Now, on the top of the function for your entity which contains the unique id:

Code:
   if(people_connected == 1){mkart1 = me; my.kart_point = 1;}
if(people_connected == 2){mkart2 = me; my.kart_point = 2;}
if(people_connected == 3){mkart3 = me; my.kart_point = 3;}
if(people_connected == 4){mkart4 = me; my.kart_point = 4;}
if(people_connected == 5){mkart5 = me; my.kart_point = 5;}
if(people_connected == 6){mkart6 = me; my.kart_point = 6;}
if(people_connected == 7){mkart7 = me; my.kart_point = 7;}
if(people_connected == 8){mkart8 = me; my.kart_point = 8;}



In the while loop of your entities on the server.

Code:
   if(new_sends != people_connected){client_new += 1*time;}
if(new_sends != people_connected)&&(client_new > 160){client_new = 0; new_sends += 1; send_skill(my.kart_point, send_all); send_skill(my.tracekart, send_all);send_skill(my.wheelkart, send_all);}



To sum it up, when an entity first connects, the people_connected variable goes up by one. You then send this variable to all existing clients. Now, on the new client that just connected you set it's unique id by the existing value of people_connected. In other words, if people_connected is 2, then the new client entity will be id#2.
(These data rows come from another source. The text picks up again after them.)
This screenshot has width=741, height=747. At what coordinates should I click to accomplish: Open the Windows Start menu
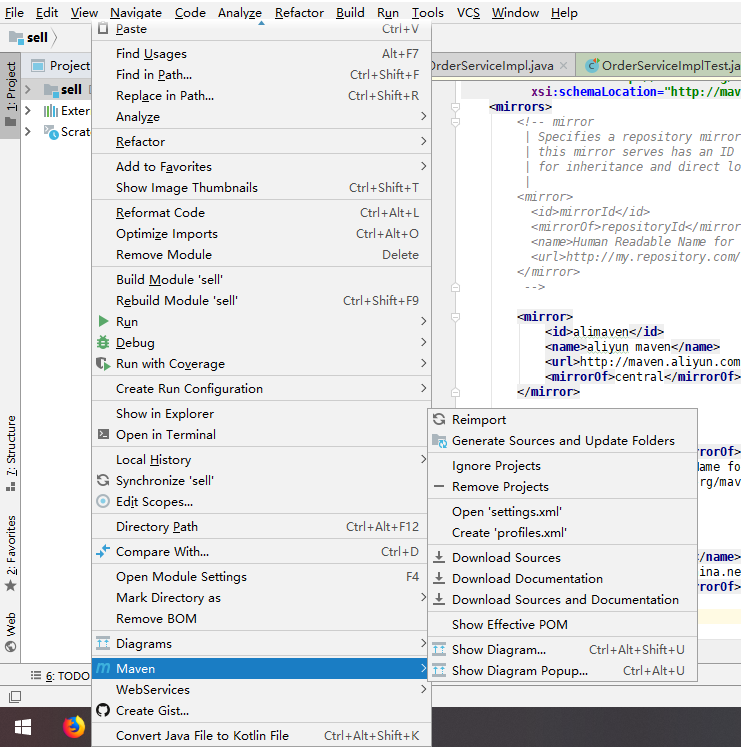[21, 727]
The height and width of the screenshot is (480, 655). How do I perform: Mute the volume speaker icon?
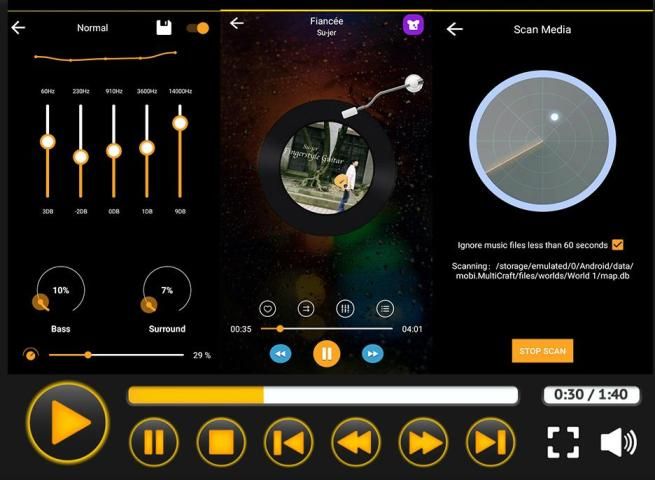click(x=617, y=442)
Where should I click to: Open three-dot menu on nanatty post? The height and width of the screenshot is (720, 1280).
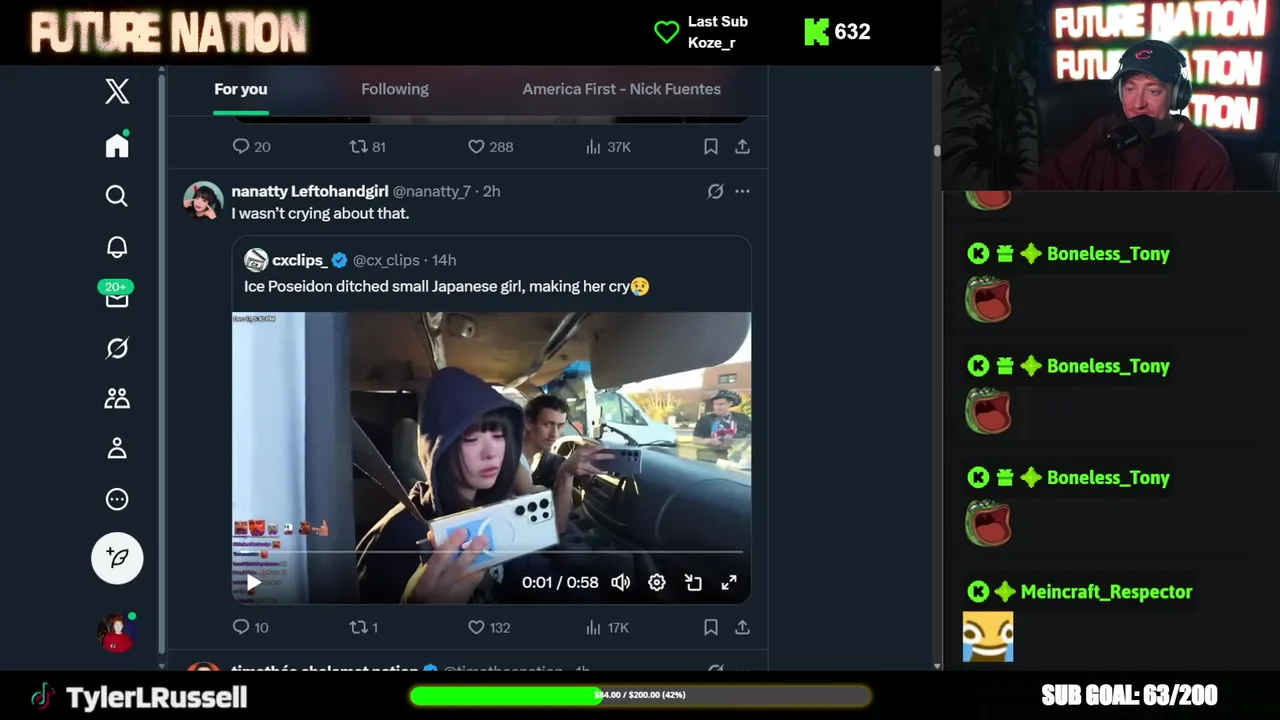[x=742, y=191]

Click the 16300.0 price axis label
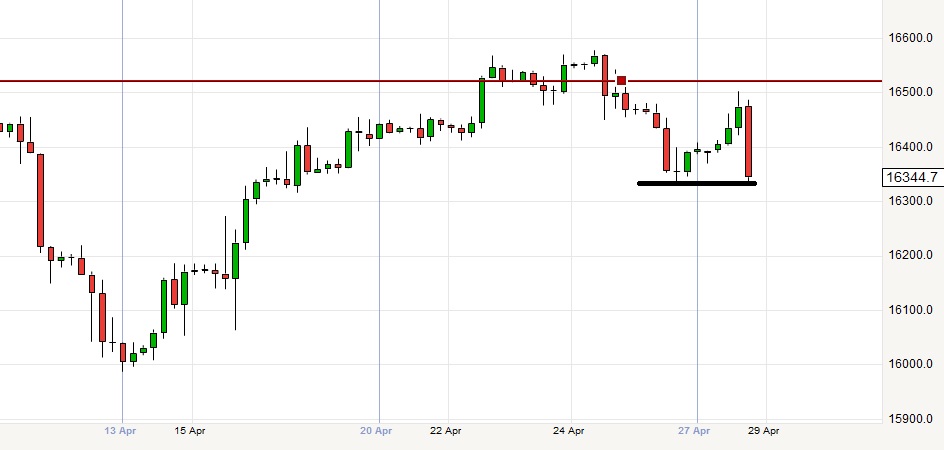click(x=912, y=201)
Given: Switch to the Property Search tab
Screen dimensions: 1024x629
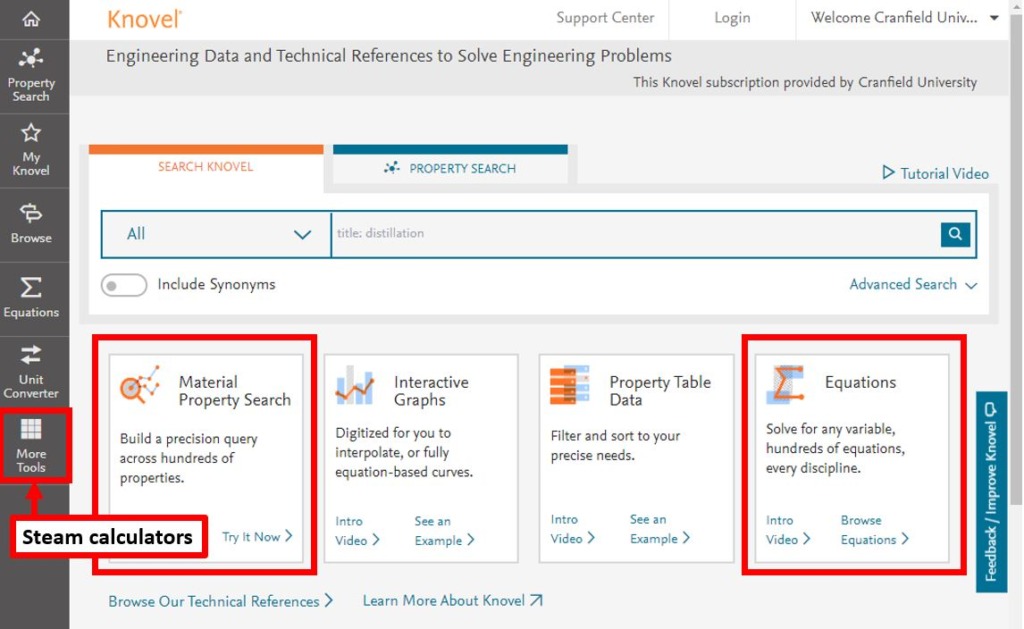Looking at the screenshot, I should 450,168.
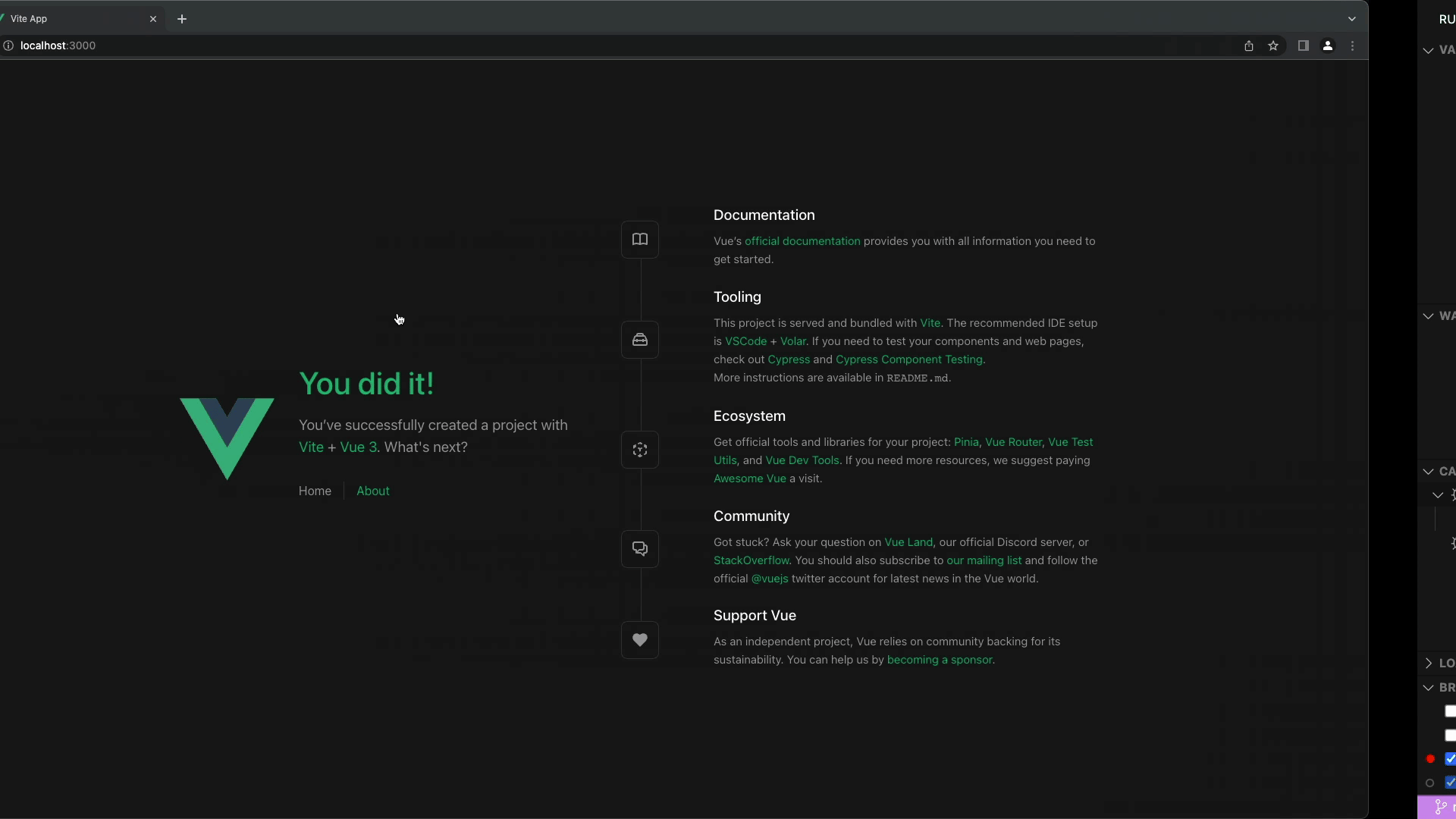The image size is (1456, 819).
Task: Click the Ecosystem icon
Action: 640,450
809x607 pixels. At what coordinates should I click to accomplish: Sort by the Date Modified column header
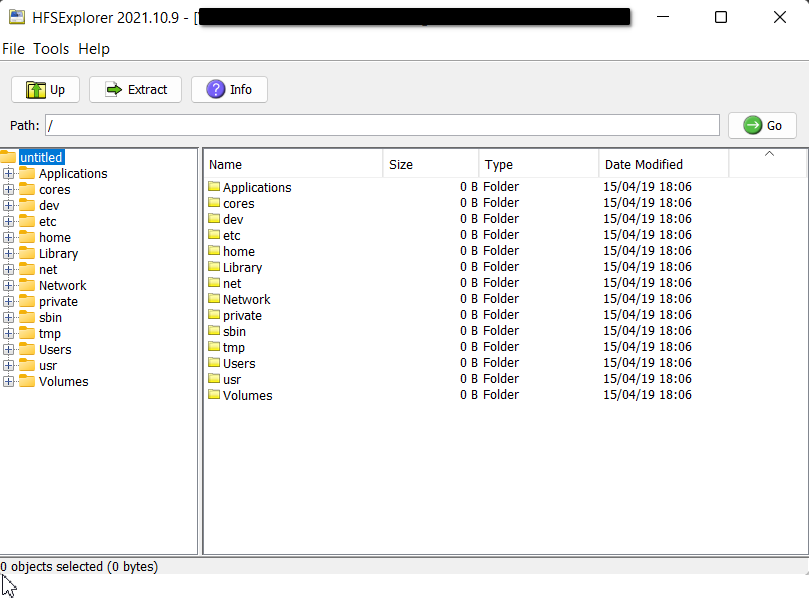pyautogui.click(x=644, y=164)
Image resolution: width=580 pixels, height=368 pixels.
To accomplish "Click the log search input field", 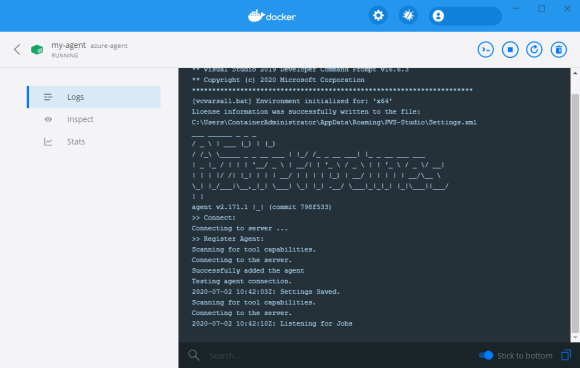I will coord(340,355).
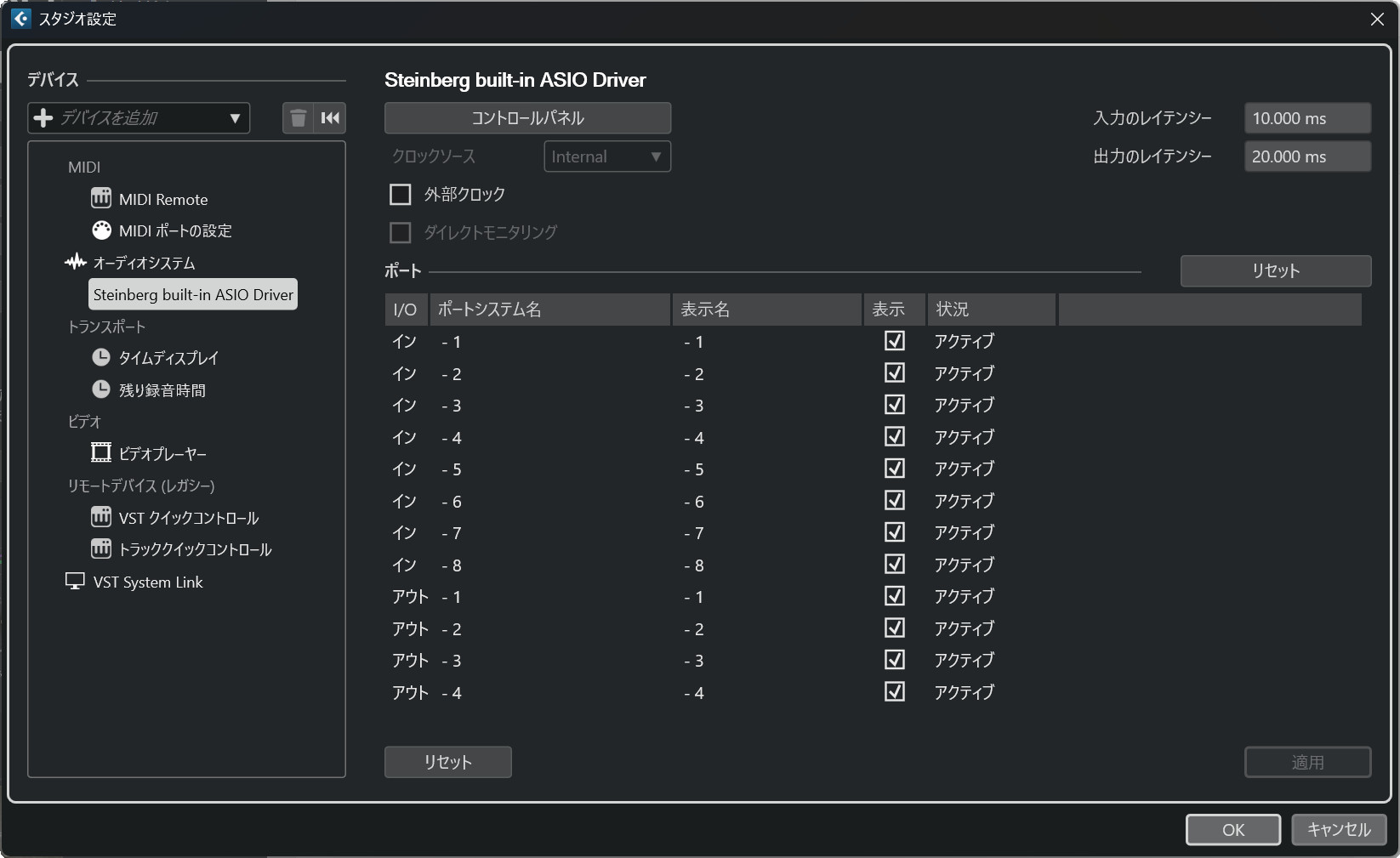Expand the クロックソース Internal dropdown

click(607, 156)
Now that you've set this skill, you must have some commands for it to send the skill when a new player joins, otherwise only existing players will contain this skill. So that's why you put that code in the while loop on the server, that detects when a new client joins, then it resends all the important skill information(pointers, id, ect.) to the newly joint entity.

Theres probably many ways to do this... but no matter what your doing, you have to make sure you have a little bit of code in each entity function that will automatically update all the new clients of important skills ect. when they join.